### ENTRIES PROVIDED
========================
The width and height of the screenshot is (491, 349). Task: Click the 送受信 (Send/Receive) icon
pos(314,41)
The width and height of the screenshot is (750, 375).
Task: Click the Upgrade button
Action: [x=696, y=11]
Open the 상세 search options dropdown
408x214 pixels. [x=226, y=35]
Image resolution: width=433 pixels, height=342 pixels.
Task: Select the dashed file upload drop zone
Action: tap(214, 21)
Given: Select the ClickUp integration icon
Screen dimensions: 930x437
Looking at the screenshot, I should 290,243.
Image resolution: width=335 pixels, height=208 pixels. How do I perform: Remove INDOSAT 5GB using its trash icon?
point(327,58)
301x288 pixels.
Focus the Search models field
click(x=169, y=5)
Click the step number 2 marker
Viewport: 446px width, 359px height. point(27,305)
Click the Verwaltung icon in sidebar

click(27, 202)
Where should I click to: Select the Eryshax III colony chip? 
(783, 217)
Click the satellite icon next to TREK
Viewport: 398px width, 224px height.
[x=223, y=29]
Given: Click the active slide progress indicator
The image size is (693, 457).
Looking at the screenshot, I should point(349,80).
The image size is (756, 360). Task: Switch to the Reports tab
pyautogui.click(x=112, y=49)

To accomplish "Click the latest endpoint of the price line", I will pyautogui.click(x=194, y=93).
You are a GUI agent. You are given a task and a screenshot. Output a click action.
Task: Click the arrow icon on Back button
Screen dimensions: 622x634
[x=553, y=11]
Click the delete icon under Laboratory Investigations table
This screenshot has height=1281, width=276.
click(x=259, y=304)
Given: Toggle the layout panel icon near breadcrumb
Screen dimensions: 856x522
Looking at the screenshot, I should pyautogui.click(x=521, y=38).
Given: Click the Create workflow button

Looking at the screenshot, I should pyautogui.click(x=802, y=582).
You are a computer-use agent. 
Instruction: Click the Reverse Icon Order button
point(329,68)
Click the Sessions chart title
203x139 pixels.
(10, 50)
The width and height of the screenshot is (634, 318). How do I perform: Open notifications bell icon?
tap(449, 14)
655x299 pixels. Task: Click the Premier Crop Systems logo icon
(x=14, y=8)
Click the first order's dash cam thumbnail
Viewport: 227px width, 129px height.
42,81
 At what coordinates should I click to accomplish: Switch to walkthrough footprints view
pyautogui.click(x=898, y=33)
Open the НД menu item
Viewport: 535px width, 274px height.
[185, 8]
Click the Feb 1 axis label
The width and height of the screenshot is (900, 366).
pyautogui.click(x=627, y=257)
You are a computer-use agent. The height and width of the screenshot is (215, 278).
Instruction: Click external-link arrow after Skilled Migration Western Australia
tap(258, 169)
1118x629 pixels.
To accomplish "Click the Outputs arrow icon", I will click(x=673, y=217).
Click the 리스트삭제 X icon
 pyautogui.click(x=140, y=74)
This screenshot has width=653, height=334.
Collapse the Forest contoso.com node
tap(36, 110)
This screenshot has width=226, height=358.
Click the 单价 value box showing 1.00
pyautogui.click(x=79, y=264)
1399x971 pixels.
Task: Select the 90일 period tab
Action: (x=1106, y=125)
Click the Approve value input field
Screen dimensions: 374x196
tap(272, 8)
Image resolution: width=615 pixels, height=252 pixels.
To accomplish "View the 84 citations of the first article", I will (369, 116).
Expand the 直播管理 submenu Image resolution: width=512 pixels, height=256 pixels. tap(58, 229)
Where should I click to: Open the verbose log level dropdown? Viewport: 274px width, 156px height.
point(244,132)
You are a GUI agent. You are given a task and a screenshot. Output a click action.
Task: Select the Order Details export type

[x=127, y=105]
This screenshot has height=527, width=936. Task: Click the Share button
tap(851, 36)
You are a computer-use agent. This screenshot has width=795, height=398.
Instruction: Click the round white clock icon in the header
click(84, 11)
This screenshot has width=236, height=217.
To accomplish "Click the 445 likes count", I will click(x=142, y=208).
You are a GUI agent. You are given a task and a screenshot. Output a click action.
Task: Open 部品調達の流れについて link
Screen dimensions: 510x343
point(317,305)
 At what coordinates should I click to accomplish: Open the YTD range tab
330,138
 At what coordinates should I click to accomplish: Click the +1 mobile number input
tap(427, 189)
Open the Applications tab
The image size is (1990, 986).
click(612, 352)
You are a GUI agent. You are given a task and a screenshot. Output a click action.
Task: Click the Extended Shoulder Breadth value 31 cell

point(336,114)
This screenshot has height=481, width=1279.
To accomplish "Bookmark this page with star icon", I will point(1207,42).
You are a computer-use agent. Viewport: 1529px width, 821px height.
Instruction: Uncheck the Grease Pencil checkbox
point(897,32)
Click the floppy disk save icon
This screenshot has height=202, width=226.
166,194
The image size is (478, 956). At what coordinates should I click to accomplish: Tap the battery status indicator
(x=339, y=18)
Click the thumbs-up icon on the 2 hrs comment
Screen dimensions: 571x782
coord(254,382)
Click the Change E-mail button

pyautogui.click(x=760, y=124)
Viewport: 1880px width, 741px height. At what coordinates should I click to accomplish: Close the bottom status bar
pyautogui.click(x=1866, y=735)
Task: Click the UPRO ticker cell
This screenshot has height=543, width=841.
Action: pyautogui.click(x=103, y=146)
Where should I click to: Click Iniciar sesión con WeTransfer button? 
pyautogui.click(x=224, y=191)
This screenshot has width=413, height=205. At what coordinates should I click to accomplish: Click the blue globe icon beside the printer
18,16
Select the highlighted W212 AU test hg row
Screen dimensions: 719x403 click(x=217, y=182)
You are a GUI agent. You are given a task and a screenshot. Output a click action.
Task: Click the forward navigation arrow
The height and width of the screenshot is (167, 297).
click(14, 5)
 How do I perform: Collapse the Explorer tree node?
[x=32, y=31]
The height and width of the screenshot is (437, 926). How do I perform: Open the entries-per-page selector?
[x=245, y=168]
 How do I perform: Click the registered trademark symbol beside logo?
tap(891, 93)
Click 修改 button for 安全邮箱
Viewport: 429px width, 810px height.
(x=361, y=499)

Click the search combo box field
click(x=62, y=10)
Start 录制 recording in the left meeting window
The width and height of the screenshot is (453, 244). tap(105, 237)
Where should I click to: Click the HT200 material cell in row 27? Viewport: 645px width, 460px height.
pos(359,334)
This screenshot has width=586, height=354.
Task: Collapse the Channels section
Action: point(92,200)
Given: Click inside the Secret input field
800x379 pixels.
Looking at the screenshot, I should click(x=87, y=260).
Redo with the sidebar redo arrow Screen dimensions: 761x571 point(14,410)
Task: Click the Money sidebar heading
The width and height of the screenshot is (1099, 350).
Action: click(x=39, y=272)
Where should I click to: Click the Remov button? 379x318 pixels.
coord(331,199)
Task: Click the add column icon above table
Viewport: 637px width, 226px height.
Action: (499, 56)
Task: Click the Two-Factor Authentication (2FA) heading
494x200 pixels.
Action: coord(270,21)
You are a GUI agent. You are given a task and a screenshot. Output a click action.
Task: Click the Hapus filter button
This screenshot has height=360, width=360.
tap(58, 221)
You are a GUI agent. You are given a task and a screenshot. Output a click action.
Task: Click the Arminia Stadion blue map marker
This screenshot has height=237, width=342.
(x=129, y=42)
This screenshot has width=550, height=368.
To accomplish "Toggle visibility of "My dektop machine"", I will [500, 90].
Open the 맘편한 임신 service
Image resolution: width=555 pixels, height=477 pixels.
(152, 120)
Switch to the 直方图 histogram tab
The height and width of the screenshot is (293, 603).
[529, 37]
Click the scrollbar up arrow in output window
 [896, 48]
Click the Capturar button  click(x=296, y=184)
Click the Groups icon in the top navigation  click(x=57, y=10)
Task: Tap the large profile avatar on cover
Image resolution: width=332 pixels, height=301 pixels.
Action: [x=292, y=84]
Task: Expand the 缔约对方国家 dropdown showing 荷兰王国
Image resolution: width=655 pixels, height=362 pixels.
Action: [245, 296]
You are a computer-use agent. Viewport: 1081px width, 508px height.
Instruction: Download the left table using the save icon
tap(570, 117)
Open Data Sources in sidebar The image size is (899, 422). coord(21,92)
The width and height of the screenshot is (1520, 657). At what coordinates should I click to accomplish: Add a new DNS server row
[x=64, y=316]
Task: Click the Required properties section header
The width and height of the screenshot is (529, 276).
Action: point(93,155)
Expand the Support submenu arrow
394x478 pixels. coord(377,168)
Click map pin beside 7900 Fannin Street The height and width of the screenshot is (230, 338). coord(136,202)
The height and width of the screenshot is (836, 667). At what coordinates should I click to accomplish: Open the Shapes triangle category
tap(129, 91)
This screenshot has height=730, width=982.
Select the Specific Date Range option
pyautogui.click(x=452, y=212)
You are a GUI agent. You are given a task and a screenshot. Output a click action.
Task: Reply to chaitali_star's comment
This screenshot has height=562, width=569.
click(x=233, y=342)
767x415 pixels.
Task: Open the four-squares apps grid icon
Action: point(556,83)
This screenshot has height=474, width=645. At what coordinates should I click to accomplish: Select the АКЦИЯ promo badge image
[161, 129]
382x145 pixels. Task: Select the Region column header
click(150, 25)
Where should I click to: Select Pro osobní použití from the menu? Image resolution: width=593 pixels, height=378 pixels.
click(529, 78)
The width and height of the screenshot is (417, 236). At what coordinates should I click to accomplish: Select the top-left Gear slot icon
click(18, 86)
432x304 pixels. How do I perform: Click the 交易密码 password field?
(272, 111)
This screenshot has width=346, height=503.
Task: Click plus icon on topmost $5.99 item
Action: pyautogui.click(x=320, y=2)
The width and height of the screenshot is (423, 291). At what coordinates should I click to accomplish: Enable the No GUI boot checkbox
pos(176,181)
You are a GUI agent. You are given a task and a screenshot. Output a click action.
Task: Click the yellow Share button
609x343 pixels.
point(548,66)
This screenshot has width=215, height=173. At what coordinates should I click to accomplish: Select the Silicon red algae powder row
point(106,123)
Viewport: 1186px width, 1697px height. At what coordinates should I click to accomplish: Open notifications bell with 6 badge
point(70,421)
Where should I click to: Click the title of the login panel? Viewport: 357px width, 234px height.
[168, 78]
========================
### INSTRUCTIONS TO FOLLOW
The reply should consist solely of the lines above from the one that has "Collapse the Forest contoso.com node" through the one that has "Click the Approve value input field", reproduced exactly.

### SOLUTION TO THE EXERCISE
Collapse the Forest contoso.com node
tap(36, 110)
This screenshot has width=226, height=358.
Click the 单价 value box showing 1.00
pyautogui.click(x=79, y=264)
1399x971 pixels.
Task: Select the 90일 period tab
Action: (x=1106, y=125)
Click the Approve value input field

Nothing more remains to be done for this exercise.